## [WHAT YOU SHOULD DO]
Reproduce the records precisely. Omit every picture.

START DATA TO USE

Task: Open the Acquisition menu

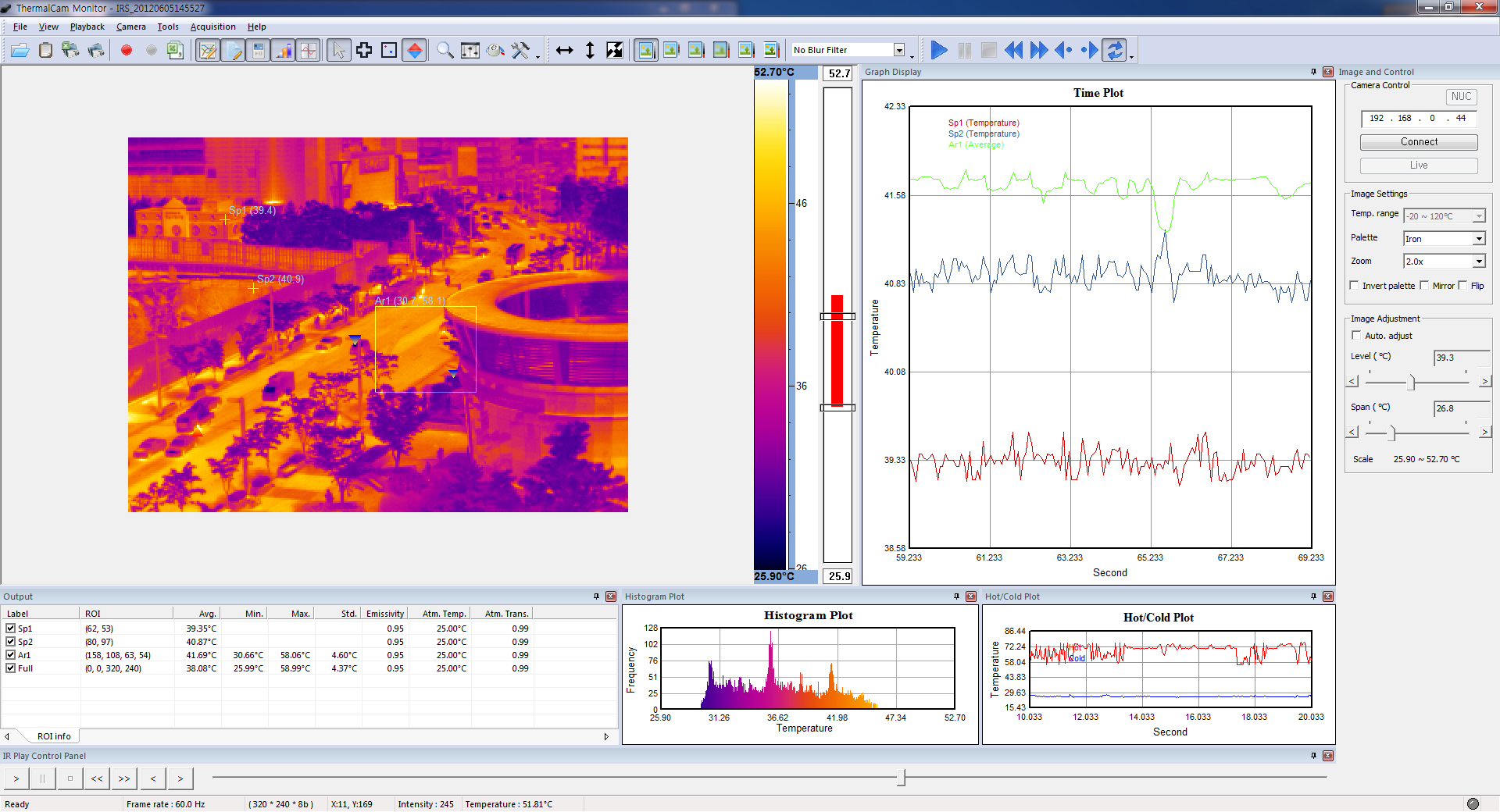Action: [x=212, y=27]
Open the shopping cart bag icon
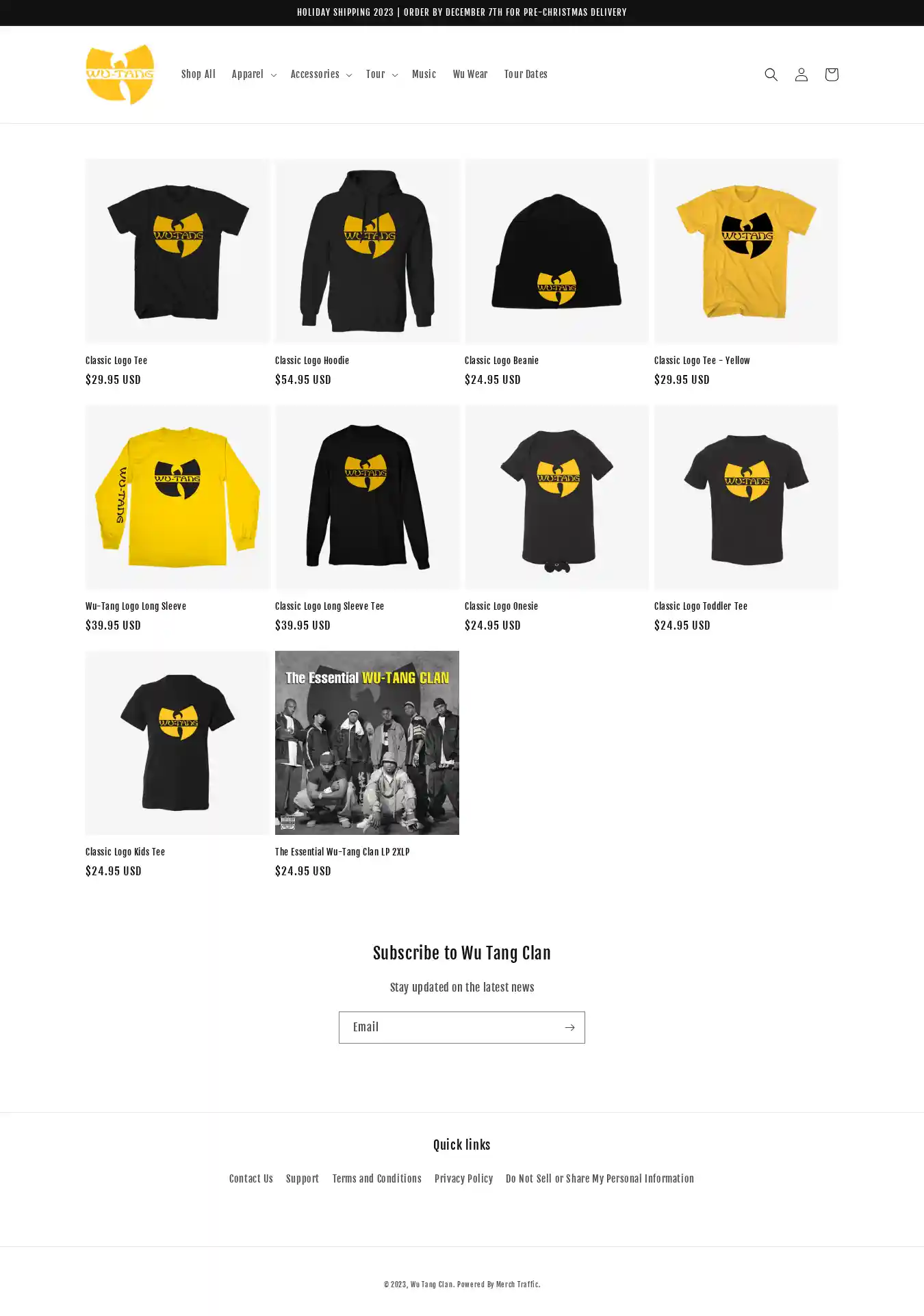This screenshot has width=924, height=1316. 831,75
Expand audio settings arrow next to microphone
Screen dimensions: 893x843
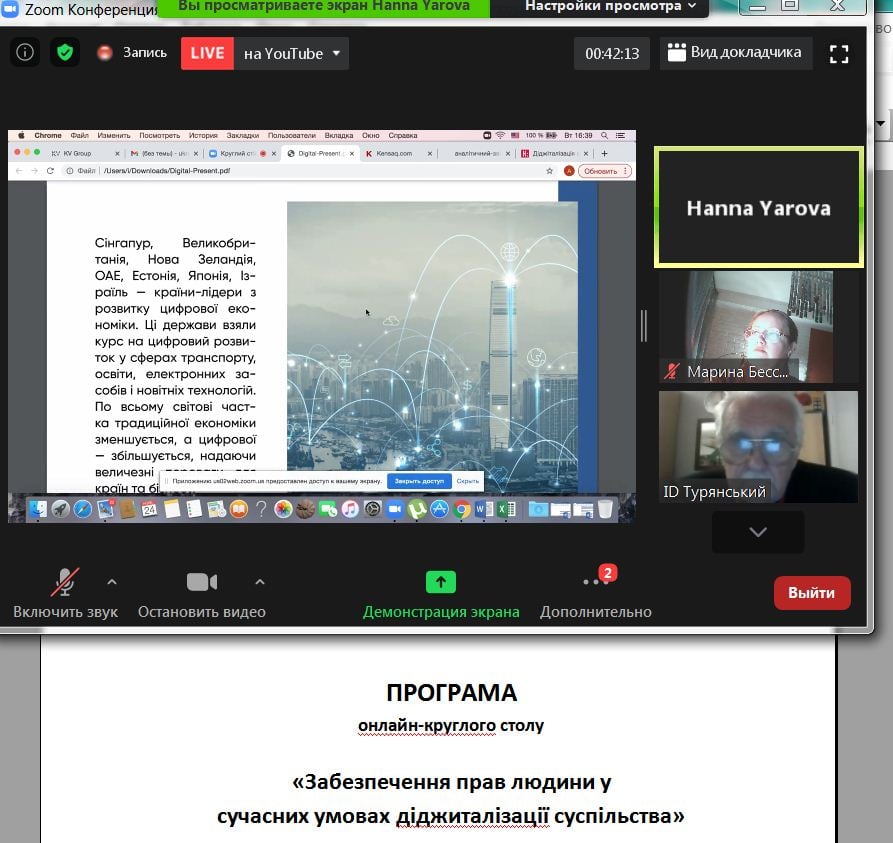click(112, 581)
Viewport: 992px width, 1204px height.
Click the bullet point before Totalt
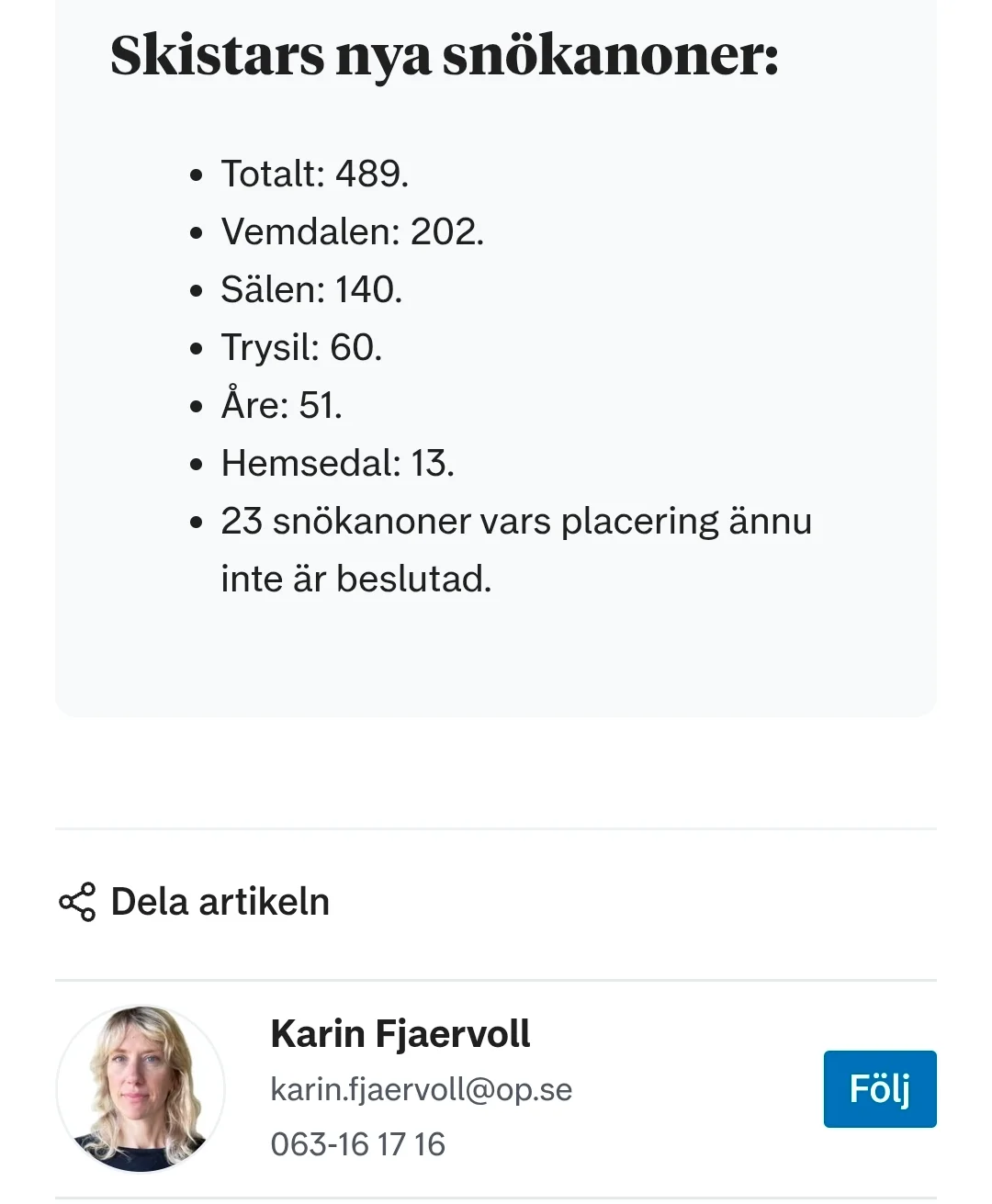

END DATA TO USE

## [TASK RESULT]
Task: Open the Acquisition menu

Action: [x=212, y=27]
Open the shopping cart bag icon
This screenshot has width=924, height=1316. 831,75
Expand audio settings arrow next to microphone
Screen dimensions: 893x843
click(112, 581)
Viewport: 992px width, 1204px height.
Click the bullet point before Totalt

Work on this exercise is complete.